Wednesday, December 18, 2024
44.0°F

Can we root out school violence?

| October 5, 2006 1:00 AM

Children used as human targets in their schools - it's the worst news a community could imagine hearing.

Three times in the past week, in Colorado and Wisconsin and Pennsylvania, communities have reeled with gunshots and death in their schools. Instead of studying history, students have witnessed it in the most tragic way possible.

Part of the agony is that the shootings seem so random. Who would target little girls in a one-room Amish schoolhouse?

Surely, the answer is no more clear than who would strap on a bomb and blow himself up in a busy marketplace in Baghdad or Amman. Terrorism is the institutionalization of random violence, and this epidemic of school violence is really nothing more than a form of private, idiosyncratic terrorism.

The purpose of such attacks is almost unfathomable to a sane mind, but to the sick individuals who wage these private wars, there is a hard, cruel logic that leads inevitably to death. It might have started with some personal trauma, or it might have started innocently.

In some case, the seeds of violence may even be planted by a society that values action movies on the basis of their body counts and which condones video games dedicated to gunning down cops and innocent civilians. Parents who allow their children to ingest such brain food should not be surprised if the "garbage in, garbage out" principle rears its ugly head later in life. If we teach our children that human life is of no consequence, then it follows that some children will take the lesson to heart.

There is also the influence of cable news to be accounted for, as wall-to-wall coverage of shootings and murder could easily sway sick minds to think of killers as culture heroes. Indeed, researcher Loren Coleman believes copycats imitate previous violent attacks on a regular basis. He says school attacks follow a pattern after a media event in a day, a week, two weeks, a month, a year, or 10 years. "Vulnerable humans have internal media clocks," he maintains.

Coleman names Oct. 11-13 as a "dangerous hot window" for a next wave of shootings, along with Oct. 27-29. Who knows? Maybe nothing will happen then, but we can be sure that more school shootings will follow at some point and that more communities will be devastated.

Since the deadly shooting at Columbine High School in Littleton, Colo., in 1999, schools have worked to minimize bullying and ostracizing of students who didn't fit in, as the two teenage killers in Columbine were described as outcasts.

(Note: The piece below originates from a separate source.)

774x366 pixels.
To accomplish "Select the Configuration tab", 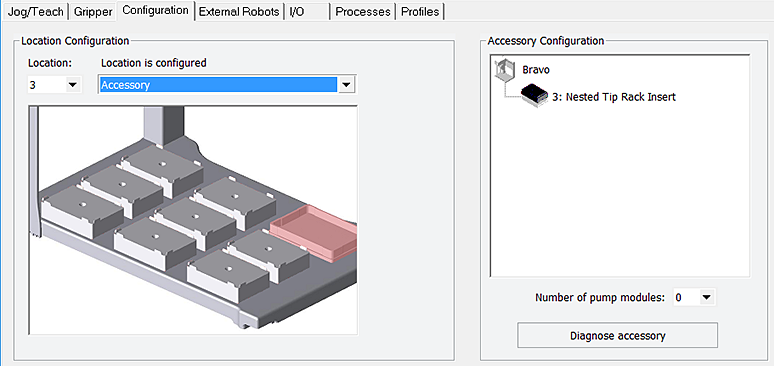I will (x=155, y=10).
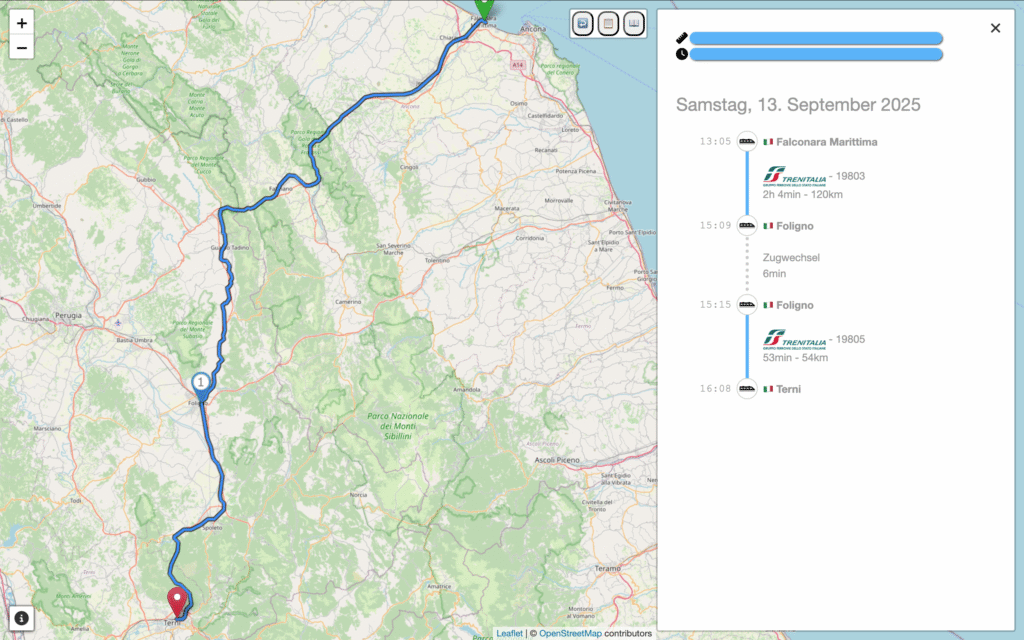Viewport: 1024px width, 640px height.
Task: Open the Leaflet attribution link
Action: (509, 633)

But there is no easy antidote for whatever festers inside the souls of people like Charles Roberts, 32, who took little girls and a teacher's aide hostage on Monday, bound them and shot them execution-style before killing himself in Pennsylvania. He, like many other school killers, was an outsider, not a student, and we will never be able to build adequate defenses against all such attacks in all possible locations.

Still, as a society we ought not to surrender to this wave of senseless violence either. That is why it is appropriate for President Bush to assemble a summit on school violence, although critics will probably belittle him for thinking that a summit can change anything.

To those critics we say, believing you can make a difference is the first step to making a difference. Whereas believing that action is pointless and that our problems are beyond solution is the beginning of the kind of despair that eventually leads people to suicidal attacks in the first place.

Yes, we had better pay attention to the horror, and we had better not surrender to it.